- Data in this exercise -

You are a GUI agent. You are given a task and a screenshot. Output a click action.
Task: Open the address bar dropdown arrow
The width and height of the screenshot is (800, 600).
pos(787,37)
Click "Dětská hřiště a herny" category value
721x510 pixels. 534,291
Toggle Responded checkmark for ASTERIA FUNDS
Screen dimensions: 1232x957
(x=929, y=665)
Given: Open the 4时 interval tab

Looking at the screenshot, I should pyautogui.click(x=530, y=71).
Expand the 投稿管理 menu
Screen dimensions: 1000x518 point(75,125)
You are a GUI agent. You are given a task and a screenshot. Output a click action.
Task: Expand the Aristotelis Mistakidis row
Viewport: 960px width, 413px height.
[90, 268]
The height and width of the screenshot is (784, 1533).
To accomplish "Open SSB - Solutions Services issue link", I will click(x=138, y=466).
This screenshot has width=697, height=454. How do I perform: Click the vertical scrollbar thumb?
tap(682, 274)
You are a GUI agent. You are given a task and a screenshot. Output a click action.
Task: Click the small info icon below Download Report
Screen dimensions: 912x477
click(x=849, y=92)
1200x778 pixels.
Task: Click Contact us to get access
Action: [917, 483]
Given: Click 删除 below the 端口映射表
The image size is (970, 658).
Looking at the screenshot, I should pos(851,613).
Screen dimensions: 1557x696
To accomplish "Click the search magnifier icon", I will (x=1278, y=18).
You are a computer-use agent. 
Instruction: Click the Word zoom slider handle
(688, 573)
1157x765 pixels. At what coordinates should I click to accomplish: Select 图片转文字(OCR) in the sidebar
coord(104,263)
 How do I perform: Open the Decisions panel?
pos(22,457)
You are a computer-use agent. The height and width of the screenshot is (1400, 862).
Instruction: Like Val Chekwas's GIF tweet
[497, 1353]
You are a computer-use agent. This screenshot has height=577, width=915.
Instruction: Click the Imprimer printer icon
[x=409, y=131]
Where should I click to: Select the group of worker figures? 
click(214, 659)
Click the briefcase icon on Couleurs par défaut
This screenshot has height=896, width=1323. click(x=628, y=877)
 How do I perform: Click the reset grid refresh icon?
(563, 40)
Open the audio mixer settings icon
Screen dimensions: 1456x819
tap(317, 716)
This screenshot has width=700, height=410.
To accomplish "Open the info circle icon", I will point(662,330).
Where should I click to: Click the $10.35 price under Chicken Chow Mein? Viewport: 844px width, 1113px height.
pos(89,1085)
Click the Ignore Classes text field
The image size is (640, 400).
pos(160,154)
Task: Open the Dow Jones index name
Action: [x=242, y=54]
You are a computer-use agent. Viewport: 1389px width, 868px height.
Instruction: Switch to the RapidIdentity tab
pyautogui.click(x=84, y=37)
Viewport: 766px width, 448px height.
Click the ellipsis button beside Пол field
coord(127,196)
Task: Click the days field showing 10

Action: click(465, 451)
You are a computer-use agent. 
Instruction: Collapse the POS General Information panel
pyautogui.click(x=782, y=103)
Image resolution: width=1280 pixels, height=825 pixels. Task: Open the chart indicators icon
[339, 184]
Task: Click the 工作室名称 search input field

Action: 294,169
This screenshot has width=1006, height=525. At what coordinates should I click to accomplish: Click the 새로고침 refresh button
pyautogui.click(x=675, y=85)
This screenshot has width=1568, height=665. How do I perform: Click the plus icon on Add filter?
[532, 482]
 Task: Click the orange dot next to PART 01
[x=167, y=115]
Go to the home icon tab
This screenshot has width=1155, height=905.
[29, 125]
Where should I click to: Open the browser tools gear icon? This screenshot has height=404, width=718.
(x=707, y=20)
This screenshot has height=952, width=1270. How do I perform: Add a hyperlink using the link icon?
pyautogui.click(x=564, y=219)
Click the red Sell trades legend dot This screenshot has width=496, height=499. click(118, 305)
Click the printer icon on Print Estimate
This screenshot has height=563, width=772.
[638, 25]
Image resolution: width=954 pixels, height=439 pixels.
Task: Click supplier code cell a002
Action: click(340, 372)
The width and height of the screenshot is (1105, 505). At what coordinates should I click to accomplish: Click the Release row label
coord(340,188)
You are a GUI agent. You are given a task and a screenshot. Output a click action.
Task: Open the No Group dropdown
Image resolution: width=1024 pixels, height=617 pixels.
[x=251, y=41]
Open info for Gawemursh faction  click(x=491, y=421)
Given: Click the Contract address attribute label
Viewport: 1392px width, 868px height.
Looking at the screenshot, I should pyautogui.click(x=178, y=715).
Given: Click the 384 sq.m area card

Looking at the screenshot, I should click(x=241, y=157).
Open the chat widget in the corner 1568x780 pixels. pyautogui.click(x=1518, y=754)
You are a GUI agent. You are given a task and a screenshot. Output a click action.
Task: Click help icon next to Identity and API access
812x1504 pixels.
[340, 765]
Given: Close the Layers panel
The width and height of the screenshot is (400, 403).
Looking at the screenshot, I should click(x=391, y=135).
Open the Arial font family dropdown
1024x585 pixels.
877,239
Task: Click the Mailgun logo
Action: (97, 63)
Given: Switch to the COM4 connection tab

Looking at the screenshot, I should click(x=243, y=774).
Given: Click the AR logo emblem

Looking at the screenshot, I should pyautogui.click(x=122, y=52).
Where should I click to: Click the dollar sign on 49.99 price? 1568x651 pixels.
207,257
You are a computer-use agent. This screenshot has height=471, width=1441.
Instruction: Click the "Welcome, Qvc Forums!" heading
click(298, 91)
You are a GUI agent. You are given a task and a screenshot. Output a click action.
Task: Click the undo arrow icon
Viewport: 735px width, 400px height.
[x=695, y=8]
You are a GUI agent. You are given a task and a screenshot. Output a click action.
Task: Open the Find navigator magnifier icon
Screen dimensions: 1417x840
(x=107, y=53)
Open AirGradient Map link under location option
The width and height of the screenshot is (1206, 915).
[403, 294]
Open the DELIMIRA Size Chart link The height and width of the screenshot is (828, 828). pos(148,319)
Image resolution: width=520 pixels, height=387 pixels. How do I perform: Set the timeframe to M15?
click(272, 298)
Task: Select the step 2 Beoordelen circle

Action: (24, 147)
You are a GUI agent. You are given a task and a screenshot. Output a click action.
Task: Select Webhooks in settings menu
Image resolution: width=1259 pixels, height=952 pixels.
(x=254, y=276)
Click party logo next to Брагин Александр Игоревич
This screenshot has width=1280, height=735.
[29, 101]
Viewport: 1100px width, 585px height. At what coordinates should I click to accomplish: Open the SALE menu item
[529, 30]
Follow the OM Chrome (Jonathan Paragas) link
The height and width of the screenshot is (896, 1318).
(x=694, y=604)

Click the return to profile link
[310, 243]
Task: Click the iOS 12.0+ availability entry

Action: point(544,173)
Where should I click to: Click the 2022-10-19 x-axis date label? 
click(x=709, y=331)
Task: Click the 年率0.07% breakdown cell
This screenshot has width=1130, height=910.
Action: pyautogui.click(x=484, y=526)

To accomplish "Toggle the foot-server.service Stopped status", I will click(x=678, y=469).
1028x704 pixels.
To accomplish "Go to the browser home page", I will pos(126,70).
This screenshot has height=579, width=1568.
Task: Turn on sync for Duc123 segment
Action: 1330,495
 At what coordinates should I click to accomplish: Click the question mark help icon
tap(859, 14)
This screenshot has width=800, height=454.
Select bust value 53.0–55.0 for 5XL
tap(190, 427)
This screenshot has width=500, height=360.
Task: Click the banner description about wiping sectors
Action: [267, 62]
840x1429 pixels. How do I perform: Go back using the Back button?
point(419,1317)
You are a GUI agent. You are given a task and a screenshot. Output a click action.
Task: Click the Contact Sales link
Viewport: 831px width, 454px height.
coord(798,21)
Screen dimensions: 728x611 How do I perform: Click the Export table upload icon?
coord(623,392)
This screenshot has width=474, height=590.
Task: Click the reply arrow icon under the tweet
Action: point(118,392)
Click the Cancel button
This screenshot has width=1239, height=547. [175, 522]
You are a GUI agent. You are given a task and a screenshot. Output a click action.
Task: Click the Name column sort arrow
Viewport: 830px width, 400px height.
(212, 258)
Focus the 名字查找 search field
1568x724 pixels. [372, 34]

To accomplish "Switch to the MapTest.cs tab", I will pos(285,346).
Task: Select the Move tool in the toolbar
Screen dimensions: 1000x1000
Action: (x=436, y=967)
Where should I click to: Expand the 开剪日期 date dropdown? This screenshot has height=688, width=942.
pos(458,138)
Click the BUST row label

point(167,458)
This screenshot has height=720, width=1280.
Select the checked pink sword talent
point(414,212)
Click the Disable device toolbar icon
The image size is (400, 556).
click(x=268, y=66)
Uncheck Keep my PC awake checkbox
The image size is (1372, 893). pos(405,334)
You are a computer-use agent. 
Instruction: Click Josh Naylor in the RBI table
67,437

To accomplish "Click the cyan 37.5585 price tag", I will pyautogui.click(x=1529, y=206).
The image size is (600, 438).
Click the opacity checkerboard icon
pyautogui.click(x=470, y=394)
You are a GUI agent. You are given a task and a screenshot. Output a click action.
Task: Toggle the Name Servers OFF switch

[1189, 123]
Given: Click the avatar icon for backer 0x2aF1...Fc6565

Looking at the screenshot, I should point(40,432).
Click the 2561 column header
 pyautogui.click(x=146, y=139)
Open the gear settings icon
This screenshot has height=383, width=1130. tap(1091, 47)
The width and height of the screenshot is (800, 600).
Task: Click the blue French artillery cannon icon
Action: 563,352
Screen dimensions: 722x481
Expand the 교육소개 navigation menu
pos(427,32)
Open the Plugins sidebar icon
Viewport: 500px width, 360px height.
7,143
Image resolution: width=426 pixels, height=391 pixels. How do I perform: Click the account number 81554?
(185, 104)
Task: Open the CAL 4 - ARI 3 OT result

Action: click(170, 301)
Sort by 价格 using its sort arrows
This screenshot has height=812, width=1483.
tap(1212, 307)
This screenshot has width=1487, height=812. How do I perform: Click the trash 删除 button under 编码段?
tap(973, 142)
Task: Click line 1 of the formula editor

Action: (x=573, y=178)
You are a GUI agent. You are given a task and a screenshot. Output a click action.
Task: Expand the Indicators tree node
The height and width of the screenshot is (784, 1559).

- Your instructions -
Rewrite the lines starting at the line that contains "Given: Open the 4时 interval tab" and ending at the line that contains "pos(22,457)", changing "GUI agent" to "desktop agent" and leaving everything else as it is.

- Answer to this exercise -
Given: Open the 4时 interval tab

Looking at the screenshot, I should pyautogui.click(x=530, y=71).
Expand the 投稿管理 menu
Screen dimensions: 1000x518 point(75,125)
You are a desktop agent. You are given a task and a screenshot. Output a click action.
Task: Expand the Aristotelis Mistakidis row
Viewport: 960px width, 413px height.
[90, 268]
The height and width of the screenshot is (784, 1533).
To accomplish "Open SSB - Solutions Services issue link", I will click(x=138, y=466).
This screenshot has width=697, height=454. How do I perform: Click the vertical scrollbar thumb?
tap(682, 274)
You are a desktop agent. You are given a task and a screenshot. Output a click action.
Task: Click the small info icon below Download Report
Screen dimensions: 912x477
click(x=849, y=92)
1200x778 pixels.
Task: Click Contact us to get access
Action: [917, 483]
Given: Click 删除 below the 端口映射表
The image size is (970, 658).
Looking at the screenshot, I should pos(851,613).
Screen dimensions: 1557x696
To accomplish "Click the search magnifier icon", I will (x=1278, y=18).
You are a computer-use agent. 
Instruction: Click the Word zoom slider handle
(688, 573)
1157x765 pixels. At what coordinates should I click to accomplish: Select 图片转文字(OCR) in the sidebar
coord(104,263)
 How do I perform: Open the Decisions panel?
pos(22,457)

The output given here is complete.